DIALEKSIS.COM | Jakarta - Badan Reserse Kriminal (Bareskrim) Polri mengungkap masih maraknya praktik pertambangan tanpa izin (PETI) di berbagai wilayah Indonesia. Berdasarkan hasil pemetaan tahun 2025, tercatat sedikitnya 1.517 titik tambang ilegal tersebar di 35 provinsi. Sumatera Utara menempati posisi teratas dengan jumlah terbanyak, yakni 396 lokasi tambang ilegal.
Wakil Direktur Tindak Pidana Tertentu (Wadirtipidter) Bareskrim Polri, Kombes Feby Dapot Hutagalung, menjelaskan, aktivitas tambang ilegal itu meliputi berbagai jenis komoditas mulai dari emas, pasir, galian tanah, batu bara, hingga timah dan andesit.
“Ada kurang lebih 1.517 titik hasil pemetaan kami di tahun 2025 yang tersebar di 35 provinsi, dengan berbagai komoditas tambang seperti emas, pasir, galian tanah, batu bara, andesit, hingga timah,” ujar Feby dalam acara Minerba Convex 2025 di Jakarta Convention Center (JCC), Kamis (16/10).
Sumatera Utara Paling Parah, Disusul Jawa Barat dan Kalimantan Selatan
Dari hasil pemetaan itu, Sumatera Utara tercatat sebagai daerah dengan sebaran tambang ilegal terbanyak, yakni 396 titik, dengan komoditas utama emas, pasir, dan galian tanah.
Di posisi kedua, Jawa Barat memiliki 314 titik tambang ilegal yang menambang pasir, tanah merah, batu kapur, andesit, emas, marmer, hingga bentonit.
Sementara Kalimantan Selatan berada di urutan ketiga dengan 230 titik, mayoritas menambang batu bara.
Menurut Feby, fenomena ini menunjukkan bahwa kekayaan sumber daya alam Indonesia belum diimbangi dengan pengawasan dan tata kelola yang baik.
“Indonesia kaya sumber daya alam, namun sayangnya pemanfaatannya tidak diiringi pengawasan yang tepat.
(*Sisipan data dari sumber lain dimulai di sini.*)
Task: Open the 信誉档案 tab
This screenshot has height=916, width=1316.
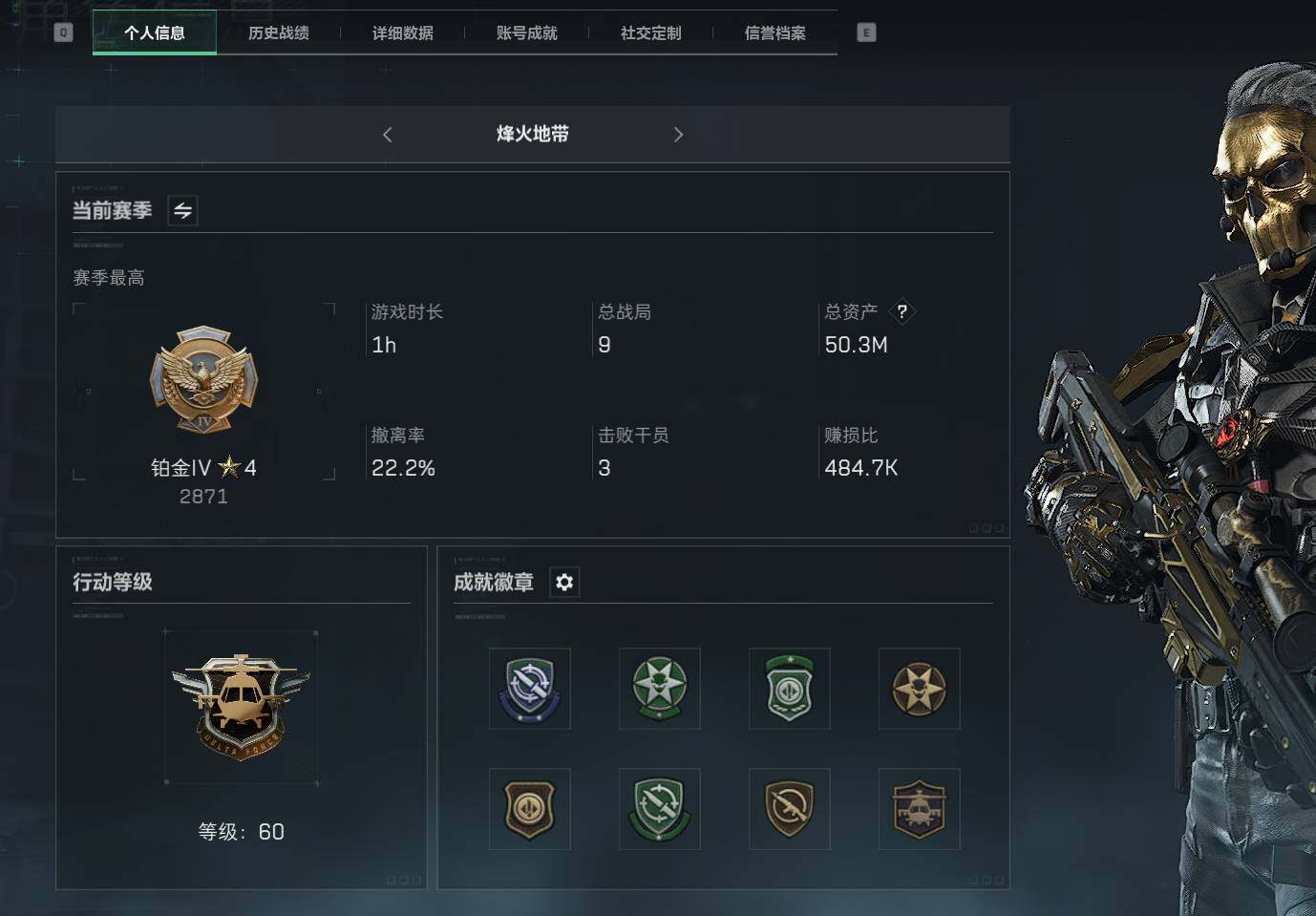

Bahkan sebagian aktivitas tambang ilegal ini dibekingi oleh oknum aparat, termasuk dari kepolisian sendiri,” ungkapnya.
Bareskrim Polri menyoroti adanya keterlibatan sejumlah pihak dalam melindungi kegiatan ilegal tersebut. Feby menyebut, tambang-tambang liar itu tidak hanya “dibekingi” oleh oknum aparat, tetapi juga oleh jaringan sosial dan politik di daerah.
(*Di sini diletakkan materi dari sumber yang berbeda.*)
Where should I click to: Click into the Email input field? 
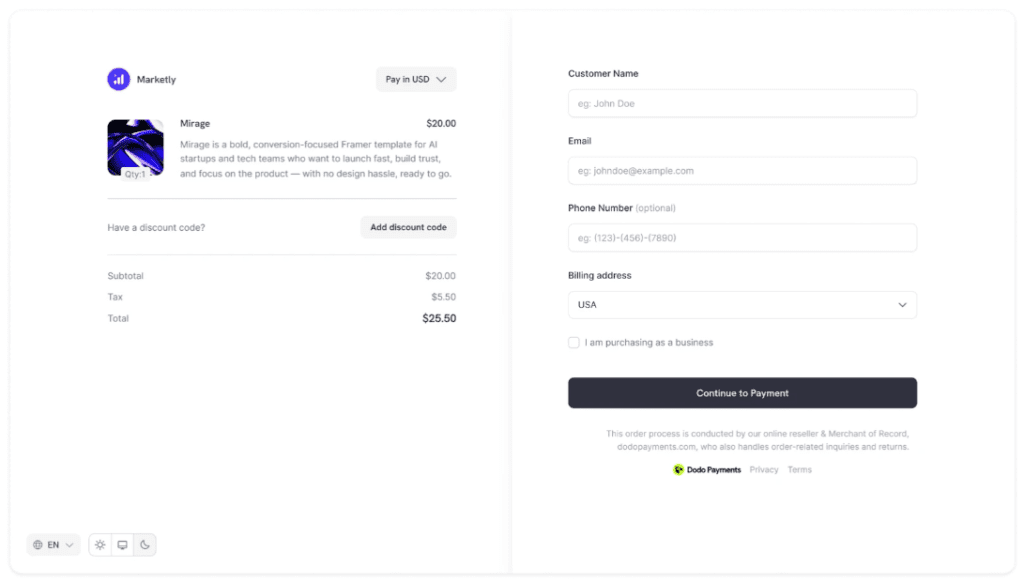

“Sebagian besar dibekingi oleh oknum, baik oknum Polri, oknum partai, tokoh masyarakat, maupun tokoh adat setempat,” tegas Feby.
“Masalah seperti konflik sosial dan budaya lokal turut memperumit penanganannya. Ini harus dicarikan solusi komprehensif, tidak cukup hanya dengan penindakan.”
Ia menegaskan bahwa persoalan PETI merupakan masalah krusial yang membutuhkan langkah tegas dan koordinasi lintas lembaga agar penegakan hukum dapat berjalan efektif.
Berikut data wilayah dengan aktivitas pertambangan tanpa izin (PETI) hasil pemetaan Bareskrim Polri tahun 2025:
Bareskrim menegaskan akan memperkuat operasi penindakan dan koordinasi dengan pemerintah daerah serta kementerian teknis seperti ESDM dan KLHK. Langkah ini diharapkan dapat menekan aktivitas tambang ilegal yang merugikan negara, merusak lingkungan, dan mengancam keselamatan masyarakat.
“Penegakan hukum terhadap PETI tidak boleh tebang pilih. Ini soal keadilan ekonomi dan keberlanjutan lingkungan,” tutup Feby.